A consortium of real-estate organizations has petitioned the Supreme Court to lift a stay on a lower court’s judgment that the federal government’s eviction moratorium is illegal, claiming that the moratorium is costing landlords over $13 billion a month.
Led by the Alabama Association of Realtors, the plaintiffs maintain that the eviction moratorium ignores clear statutory language, that the government’s arguments for staying the ruling are without merit, and that there is no longer any public-health rationale for retaining the moratorium.
Congress first imposed a nationwide ban on apartment evictions — limited to properties getting federal funding — under the CARES Act, which passed in March 2020.
After that moratorium expired, the Centers for Disease Control and Prevention (CDC) issued its own moratorium applying to all residential properties in the country and imposing severe criminal penalties on landlords found to be violating it. Congress, then President Joe Biden, and then the CDC successively extended the moratorium until June 30.
The plaintiffs filed suit last fall. In May, the U.S. District Court for the District of Columbia vacated the moratorium as having overstepped the CDC’s statutory authority.
The government based its case on Section 264 of the Public Service Health Act of 1944 — a provision it admitted had hardly ever been invoked, let alone used to ban evictions — which says that the Secretary of Health and Human Services (who has since delegated this authority to the CDC) may “make and enforce such regulations as in his judgment are necessary to prevent the introduction, transmission, or spread of communicable diseases” across state lines. Since, in the CDC’s determination, evicting people during the COVID-19 pandemic might force them to move into close quarters, thereby spreading the disease, the agency was justified in banning evictions nationwide, especially since so many people were thrown out of work by government decrees.
The court rejected this argument for reasons described by the plaintiffs:
As the court explained, construing [Section 264] to “extend[] a nearly unlimited grant of legislative power” to the Secretary would not only “ignore its text and structure,” but would also “raise serious constitutional concerns,” including the legality of “‘such a broad delegation of power unbounded by clear limits or principles.’”… In addition, the court observed, accepting the government’s “expansive interpretation” would require embracing the implausible assumption that Congress “delegated to the Secretary the authority to resolve not only” the momentous decision to criminalize evictions nationwide, but “endless others that are also subject to ‘earnest and profound debate across the country.’” … Because “Congress did not express a clear intent” to confer “such sweeping authority,” the court declined to take that step itself.
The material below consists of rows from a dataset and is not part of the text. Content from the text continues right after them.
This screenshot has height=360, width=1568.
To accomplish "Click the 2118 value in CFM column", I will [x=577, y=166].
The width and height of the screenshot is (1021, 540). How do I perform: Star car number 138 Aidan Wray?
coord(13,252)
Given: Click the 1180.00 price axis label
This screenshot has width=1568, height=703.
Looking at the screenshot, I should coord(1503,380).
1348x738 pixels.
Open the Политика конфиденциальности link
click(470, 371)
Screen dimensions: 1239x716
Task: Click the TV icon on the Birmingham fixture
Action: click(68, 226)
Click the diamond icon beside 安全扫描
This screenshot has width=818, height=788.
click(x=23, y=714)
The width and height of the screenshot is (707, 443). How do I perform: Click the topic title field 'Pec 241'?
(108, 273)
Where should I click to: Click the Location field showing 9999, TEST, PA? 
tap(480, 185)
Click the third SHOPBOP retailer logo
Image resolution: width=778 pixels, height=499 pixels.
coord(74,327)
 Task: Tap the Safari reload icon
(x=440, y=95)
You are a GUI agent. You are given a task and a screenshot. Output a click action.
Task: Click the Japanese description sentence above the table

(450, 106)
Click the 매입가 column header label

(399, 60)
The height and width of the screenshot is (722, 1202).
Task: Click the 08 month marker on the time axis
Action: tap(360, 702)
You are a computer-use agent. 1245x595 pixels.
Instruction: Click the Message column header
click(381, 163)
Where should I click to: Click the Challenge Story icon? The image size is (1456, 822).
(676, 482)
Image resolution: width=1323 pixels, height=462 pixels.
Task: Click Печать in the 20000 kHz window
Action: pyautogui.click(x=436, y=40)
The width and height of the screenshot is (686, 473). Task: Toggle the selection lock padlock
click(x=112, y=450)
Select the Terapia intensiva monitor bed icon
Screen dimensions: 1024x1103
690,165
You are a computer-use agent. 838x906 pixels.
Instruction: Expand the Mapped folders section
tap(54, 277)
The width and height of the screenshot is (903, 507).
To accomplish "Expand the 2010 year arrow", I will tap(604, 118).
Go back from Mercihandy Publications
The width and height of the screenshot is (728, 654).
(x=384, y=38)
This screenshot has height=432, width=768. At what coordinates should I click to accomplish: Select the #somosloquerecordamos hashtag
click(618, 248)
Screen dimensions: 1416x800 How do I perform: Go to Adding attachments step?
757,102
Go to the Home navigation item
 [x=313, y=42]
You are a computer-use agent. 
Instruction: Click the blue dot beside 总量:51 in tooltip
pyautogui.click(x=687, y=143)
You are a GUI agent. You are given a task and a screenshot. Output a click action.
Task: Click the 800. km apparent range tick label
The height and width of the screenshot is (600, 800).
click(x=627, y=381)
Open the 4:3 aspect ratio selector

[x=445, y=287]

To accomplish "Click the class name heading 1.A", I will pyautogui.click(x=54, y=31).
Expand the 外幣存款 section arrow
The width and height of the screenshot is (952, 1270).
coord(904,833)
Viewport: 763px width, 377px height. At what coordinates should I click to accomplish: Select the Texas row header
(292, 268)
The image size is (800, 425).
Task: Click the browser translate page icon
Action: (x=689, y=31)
Despite this, the court agreed to the government’s motion for a stay of its ruling not because it thought the government would win its case but because the case raised “a serious legal question” and involved matters of public health.
The D.C. Circuit Court of Appeals upheld the stay, even going so far as to suggest that the government might succeed after all.
The realtors want the Supreme Court to overturn the stay while the case proceeds through the appeals process. They argue that besides the threat of criminal penalties hanging over landlords’ heads and the manifest financial hardship it is causing them, the court must consider the matter because ”the CDC’s sweeping view of its own domain would, if left unchecked, allow it to adopt future regulations governing nearly all aspects of national life in the name of public health — whether it be vaccine mandates, worship limits, school and business closures, or stay-at-home orders.”
Moreover, they note that the CDC’s rationale for imposing the moratorium clearly is “unsustainable” in light of a vastly improved COVID-19 situation. And, they add, “the CDC’s moratorium remains inexplicably underinclusive” since it does not cover people who are unable to make mortgage, hotel, or seasonal house payments. “The agency’s efforts here,” they observe, “are more about housing policy than public health.”
“The government may wish to prolong the moratorium to see out its economic-policy goals, but that does not render its stated justification plausible,” they write. “Forcing landlords to provide free housing for vaccinated Americans may be good politics, but it cannot be called health policy.”